Por outro lado, a empresa ampliará sua produção de minério de ferro no Brasil para abastecer suas usinas, informou o executivo. Com isso, a ArcelorMittal busca manter a fatia de mercado em aço no Brasil. “Nós estamos alinhando nossos investimentos no Brasil ao menor crescimento”, disse o presidente.
A companhia deve produzir 4,5 milhões toneladas métricas de minério de ferro em 2013, volume acima da produção esperada de quatro milhões de toneladas métricas. A ArcelorMittal implementa, atualmente, a segunda fase nas suas operações de minério de ferro, que vão aumentar a produção para 15 milhões de toneladas métricas em 2015.
Em julho deste ano, executivos da área de mineração estimaram que a ArcelorMittal deve aumentar os embarques de minério de ferro de sua mina em Serra Azul em pouco mais de cinco milhões de toneladas.
Ainda no evento da Worldsteel, Mittal anunciou que a empresa pode retomar a operação de alto-forno em sua usina de Tubarão, no Espírito Santo, em 2014. O equipamento, que produz placas de aço, um produto semiacabado direcionado para exportação, está parado desde o final de 2012.
?Temos todas as intenções de retomar. Continuamos a investir no Brasil em aços longos e planos. A planta está em reforma, mas esperamos que em algum momento do próximo ano a usina esteja pronta. Vai depender das condições do mercado?, afirmou o executivo.

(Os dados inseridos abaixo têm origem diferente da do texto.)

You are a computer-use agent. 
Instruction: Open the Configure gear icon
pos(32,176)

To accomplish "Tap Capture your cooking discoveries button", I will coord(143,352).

Mittal evitou fazer comentários sobre aquisições, quando questionado sobre a usina de laminação da ThyssenKrupp, nos Estados Unidos. O executivo afirmou que a economia norte-americana ?quase retornou a níveis pré-crise? e que o setor de veículos está produzindo a plena capacidade nos EUA.
As informações são da Agência Bloomberg e da Reuters.